I've lost any respect for any group or country that supports these acts. Have we traded the anxiety of the Cold War for the horror of a war against Islamic "fundamentalists"? A war against people with no identifiable morals? Is this the Islam that Saudi Arabia wants to support?
posted @ Wednesday, October 03, 2001 7:06 PM | Feedback (0)
I was too young for Watergate, Vietnam and Pearl Harbor. That means Septebmer 11th marks the first time I lost my innocence.
posted @ Wednesday, October 03, 2001 6:58 PM | Feedback (0)

This picture is for anyone that forgets exactly what the Taliban stands for. Salon.com says this is a mother of seven children the Taliban are executing. I'm normally not one to say another countries practices are wrong but I will say they are certainly unbelievable. The treatment of women in Afghanistan is deplorable by Western standards. This picture came from The Taliban's bravest opponents. It's an article describing the brutal life of women under the Taliban.
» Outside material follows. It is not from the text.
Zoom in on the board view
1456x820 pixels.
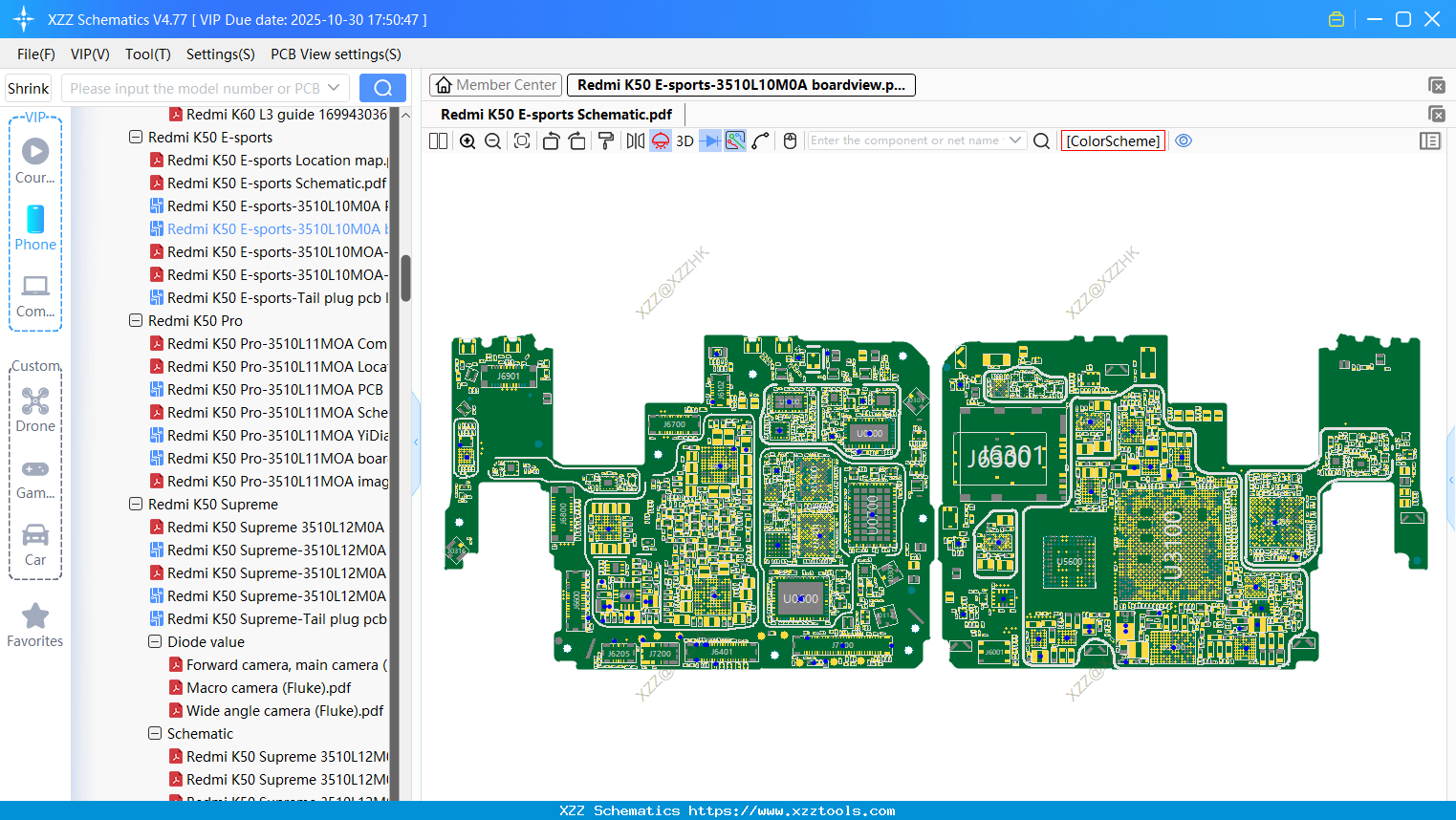point(467,140)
The article describes

the public executions for infractions as minor as prostitution or adultery, the brutality of fundamentalist police, the slaughter of civilians unlucky enough to live on the front line of the civil war with the Northern Alliance.
In some cases, they really aren't just like us. The executions were conducted in a soccer stadium.
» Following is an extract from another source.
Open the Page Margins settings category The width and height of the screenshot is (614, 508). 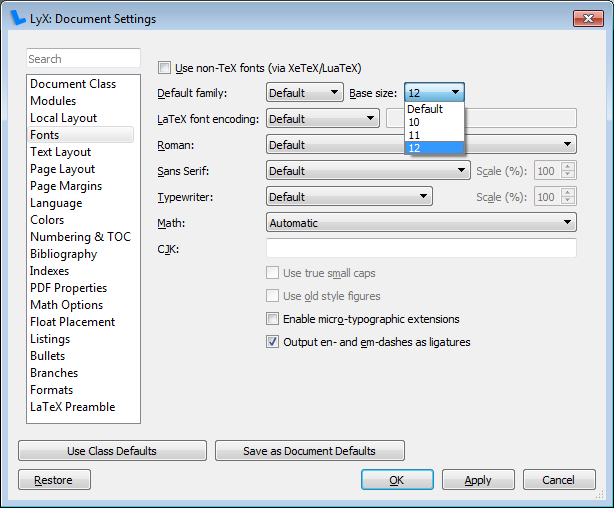click(66, 186)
The soccer stadium was funded by international aid groups who wanted to raise the spirits of the Afghan people; instead, the Taliban is using it only for executions. One Taliban official told Shah that if the aid groups felt that the stadium should be used for soccer, they should build the Taliban an extra stadium for executions.
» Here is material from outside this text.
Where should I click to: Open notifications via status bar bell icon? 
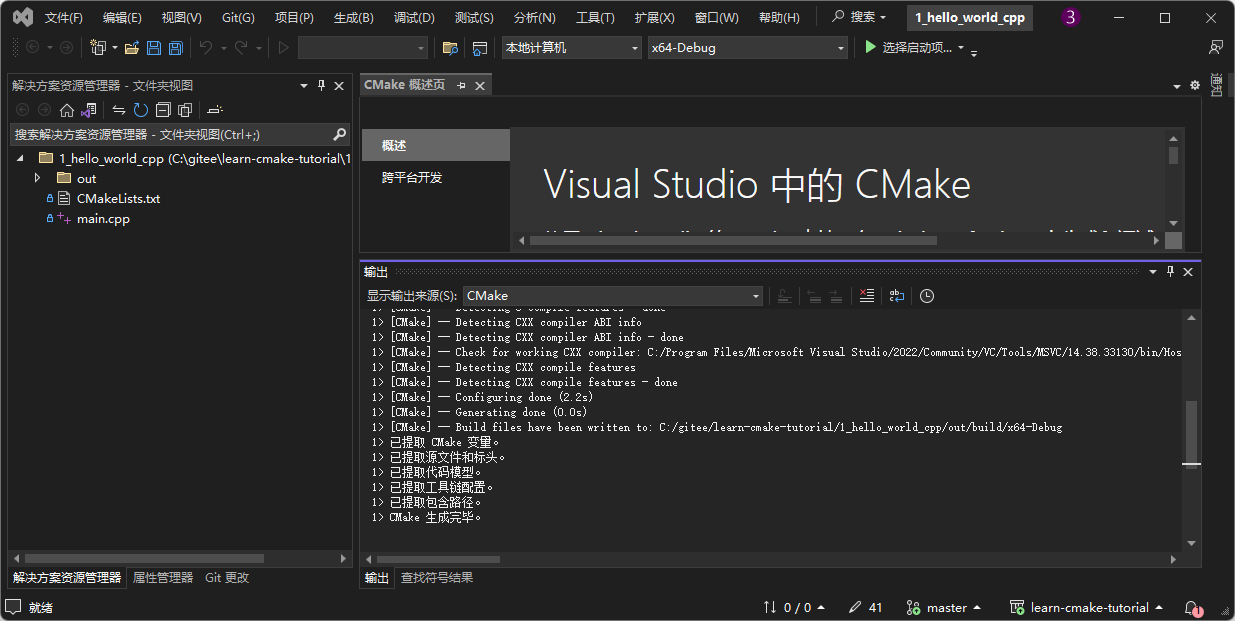(1192, 608)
Is it any wonder they shelter bin Laden? They just don't have the same respect for human life that we do. The article is a pretty amazing read.
posted @ Tuesday, October 02, 2001 9:25 AM | Feedback (1)
Let's start the week with some urban legend debunking -- one of my favorite activities. In the week following the attack on New York I received a couple of emails the contained predictions by Nostradamus. They all seemed to pretty clearly predict what had happened in NYC -- or at least vaguely reference it. And they were all different. So at least one of them had to be wrong. Turns out they all were. UrbanLegends.About.com is a great site for keeping up on the latest email scares. They have a section on the Nostradamus-NYC links and a general section on the NYC tragedy. And they have my new favorite fake picture taken from the WTC!